Together, your Hypotheses, Assumptions, Risks and Dependencies, or the H.A.R.D. stuff, provide a clear and evidenced-based view of your uncertainties, through which you can then identify probabilities, severity levels, mitigation strategies and responsibilities. Uncertainty is no longer a threat; it is simply a situation to be managed.

The second part of succeeding in unpredictable times is maximizing execution. This is where gut-level decision-making falls apart.

Fulhaus had to let some people go, but instead of setting arbitrary numbers, such as cutting 15% of the workforce, they looked at which roles should serve with their new strategic direction. They also developed new capabilities and systems and, above all, established a new level of discipline.

They put into place detailed financial models to track their expected revenue and current use of funds.
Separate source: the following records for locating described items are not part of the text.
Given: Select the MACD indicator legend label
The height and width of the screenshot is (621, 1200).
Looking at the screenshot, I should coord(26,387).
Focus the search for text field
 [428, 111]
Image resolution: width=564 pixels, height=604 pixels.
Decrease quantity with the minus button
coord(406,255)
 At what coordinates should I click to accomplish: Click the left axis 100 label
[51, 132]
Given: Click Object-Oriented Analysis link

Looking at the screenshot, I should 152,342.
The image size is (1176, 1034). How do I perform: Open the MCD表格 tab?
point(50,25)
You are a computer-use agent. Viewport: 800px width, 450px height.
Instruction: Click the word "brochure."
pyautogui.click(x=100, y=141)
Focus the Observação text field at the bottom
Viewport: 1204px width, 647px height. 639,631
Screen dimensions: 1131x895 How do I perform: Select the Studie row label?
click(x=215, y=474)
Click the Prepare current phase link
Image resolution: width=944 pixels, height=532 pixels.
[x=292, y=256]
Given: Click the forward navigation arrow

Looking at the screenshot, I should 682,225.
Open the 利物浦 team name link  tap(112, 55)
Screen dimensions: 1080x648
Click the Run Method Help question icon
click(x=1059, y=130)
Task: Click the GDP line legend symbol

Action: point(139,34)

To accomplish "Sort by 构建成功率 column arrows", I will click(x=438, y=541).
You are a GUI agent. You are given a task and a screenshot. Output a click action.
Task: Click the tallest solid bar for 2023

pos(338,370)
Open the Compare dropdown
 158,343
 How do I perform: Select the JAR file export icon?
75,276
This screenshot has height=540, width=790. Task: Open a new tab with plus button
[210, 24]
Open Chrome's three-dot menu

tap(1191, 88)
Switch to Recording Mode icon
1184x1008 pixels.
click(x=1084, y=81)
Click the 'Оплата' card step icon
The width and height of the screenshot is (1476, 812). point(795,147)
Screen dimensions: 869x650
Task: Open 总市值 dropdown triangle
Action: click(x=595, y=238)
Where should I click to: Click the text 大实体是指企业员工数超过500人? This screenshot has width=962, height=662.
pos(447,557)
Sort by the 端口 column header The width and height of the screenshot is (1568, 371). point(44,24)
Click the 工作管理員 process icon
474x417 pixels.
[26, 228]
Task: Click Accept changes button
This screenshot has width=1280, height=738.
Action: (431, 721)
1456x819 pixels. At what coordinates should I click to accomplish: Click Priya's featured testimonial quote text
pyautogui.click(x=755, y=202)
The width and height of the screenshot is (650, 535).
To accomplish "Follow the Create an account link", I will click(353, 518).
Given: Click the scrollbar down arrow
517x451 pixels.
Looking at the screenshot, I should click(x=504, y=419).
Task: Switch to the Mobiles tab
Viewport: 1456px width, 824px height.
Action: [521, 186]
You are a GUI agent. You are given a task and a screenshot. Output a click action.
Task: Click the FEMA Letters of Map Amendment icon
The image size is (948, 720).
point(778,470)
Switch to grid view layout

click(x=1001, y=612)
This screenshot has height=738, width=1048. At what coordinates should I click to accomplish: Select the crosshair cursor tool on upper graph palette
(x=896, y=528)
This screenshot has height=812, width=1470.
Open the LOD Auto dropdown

They established a disciplined, evidence-based marketing mindset which encouraged data-driven decisions based on metrics, doing lots of small experiments and looking for insights from the results, which they used to refine their next sprint of actions. 

Fulhaus was successful with its major pivot towards being a technology-driven company. By 2022, they recovered their losses and blew past their revenue forecasts while establishing a positive brand reputation across the US.

The storm is coming. If the 2010s were memorable as a period of predictable growth, the 2020s will be remarkable for its economic and social unpredictability. Founders who master managing uncertainty while maximizing execution will survive and thrive.